A pulse-monitored laser system along the lines proposed for development in this proposal would also have the potential for wider applicability outside of SNO+. Many other experiments have the need to make use of similar systems and, to some extent, this proposal represents the continued evolution of systems successfully employed on projects such as MINOS and Double Chooz. A number of large-scale liquid detectors proposed as future projects could also benefit from such a system, such as LENA, HanoHano, HyperK and LBNE. There are also potential applications outside of particle physics. In particular, applications involving precise monitoring in remote or hazardous environments might benefit from such a system. As one example, a group of nuclear scientists has proposed the use of a similar but much less sophisticated system to monitor real-time uranium leakage in cooling and condensation water during reprocessing (Lee, Shin and Kang, Journal of Korean Nuclear Society, Vol. 33, 2001).

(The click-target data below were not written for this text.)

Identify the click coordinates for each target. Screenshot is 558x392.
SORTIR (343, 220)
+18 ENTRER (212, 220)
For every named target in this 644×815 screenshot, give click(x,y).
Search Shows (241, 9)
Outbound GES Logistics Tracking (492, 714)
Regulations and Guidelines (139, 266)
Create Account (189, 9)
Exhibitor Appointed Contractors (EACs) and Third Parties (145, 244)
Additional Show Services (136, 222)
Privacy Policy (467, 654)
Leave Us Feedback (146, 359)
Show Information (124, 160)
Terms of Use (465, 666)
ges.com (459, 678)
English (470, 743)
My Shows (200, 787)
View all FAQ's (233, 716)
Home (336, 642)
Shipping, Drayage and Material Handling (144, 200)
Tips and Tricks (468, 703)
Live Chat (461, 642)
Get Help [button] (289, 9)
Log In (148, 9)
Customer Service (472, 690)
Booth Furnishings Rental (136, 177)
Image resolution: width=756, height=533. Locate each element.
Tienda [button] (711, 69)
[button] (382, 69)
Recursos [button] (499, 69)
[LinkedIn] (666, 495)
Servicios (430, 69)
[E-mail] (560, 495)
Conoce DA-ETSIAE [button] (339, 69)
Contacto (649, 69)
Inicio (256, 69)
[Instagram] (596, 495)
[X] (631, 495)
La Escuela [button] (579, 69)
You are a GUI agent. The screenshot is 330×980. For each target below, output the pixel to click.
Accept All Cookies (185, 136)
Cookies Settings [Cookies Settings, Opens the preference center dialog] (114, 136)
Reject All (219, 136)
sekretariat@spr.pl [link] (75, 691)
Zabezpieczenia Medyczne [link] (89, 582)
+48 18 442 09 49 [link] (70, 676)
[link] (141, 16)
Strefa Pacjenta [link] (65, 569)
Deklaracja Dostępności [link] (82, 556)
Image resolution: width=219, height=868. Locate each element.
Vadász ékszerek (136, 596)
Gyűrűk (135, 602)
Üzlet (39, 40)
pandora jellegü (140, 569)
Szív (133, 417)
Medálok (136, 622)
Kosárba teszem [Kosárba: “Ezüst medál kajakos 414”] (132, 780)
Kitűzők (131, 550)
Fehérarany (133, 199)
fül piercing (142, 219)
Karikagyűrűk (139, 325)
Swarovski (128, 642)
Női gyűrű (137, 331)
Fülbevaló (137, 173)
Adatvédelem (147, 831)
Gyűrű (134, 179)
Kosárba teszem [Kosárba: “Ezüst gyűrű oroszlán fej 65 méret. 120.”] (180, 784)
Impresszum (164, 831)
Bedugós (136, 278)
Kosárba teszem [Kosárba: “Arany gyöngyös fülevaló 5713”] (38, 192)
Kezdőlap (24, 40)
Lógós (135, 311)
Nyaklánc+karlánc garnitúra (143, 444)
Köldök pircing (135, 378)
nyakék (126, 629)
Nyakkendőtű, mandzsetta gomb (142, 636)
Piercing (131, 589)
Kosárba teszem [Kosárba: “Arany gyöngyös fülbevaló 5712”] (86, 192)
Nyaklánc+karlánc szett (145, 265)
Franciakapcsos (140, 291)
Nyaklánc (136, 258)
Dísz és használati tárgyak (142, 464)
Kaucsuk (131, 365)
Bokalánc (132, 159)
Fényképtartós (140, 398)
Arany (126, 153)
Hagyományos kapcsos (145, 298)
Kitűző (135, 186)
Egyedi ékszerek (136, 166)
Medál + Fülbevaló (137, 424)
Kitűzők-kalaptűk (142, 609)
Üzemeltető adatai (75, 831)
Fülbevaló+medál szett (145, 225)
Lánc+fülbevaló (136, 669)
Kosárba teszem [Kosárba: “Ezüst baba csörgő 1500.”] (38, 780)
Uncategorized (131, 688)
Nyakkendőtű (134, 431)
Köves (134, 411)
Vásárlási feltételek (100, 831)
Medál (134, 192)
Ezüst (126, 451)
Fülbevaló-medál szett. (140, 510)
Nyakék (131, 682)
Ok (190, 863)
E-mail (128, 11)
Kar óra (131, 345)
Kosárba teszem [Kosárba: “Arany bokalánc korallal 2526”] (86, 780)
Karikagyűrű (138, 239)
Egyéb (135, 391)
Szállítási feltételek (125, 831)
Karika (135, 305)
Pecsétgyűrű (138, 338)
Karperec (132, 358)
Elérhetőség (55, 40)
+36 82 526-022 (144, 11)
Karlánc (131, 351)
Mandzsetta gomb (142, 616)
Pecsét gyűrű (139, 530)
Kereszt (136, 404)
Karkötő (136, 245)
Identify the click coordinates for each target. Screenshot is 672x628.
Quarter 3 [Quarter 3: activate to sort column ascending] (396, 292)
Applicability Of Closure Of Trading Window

Similarly, the further development and characterisation of a new fast driver circuit for LEDs would provide a calibration system of significant interest both to SNO+ and to the next generation of scintillator or water Cherenkov systems as well as other applications where a reliable, fast-pulsed light source is required. Therefore, the R&D associated with this application has a natural link to critical problems in other areas of potential interest. We aim to publically disseminate the information derived from this reasearch via journal and electronic publications, international conference and workshop talks and proceedings, and open discussions with academics and representatives from industry.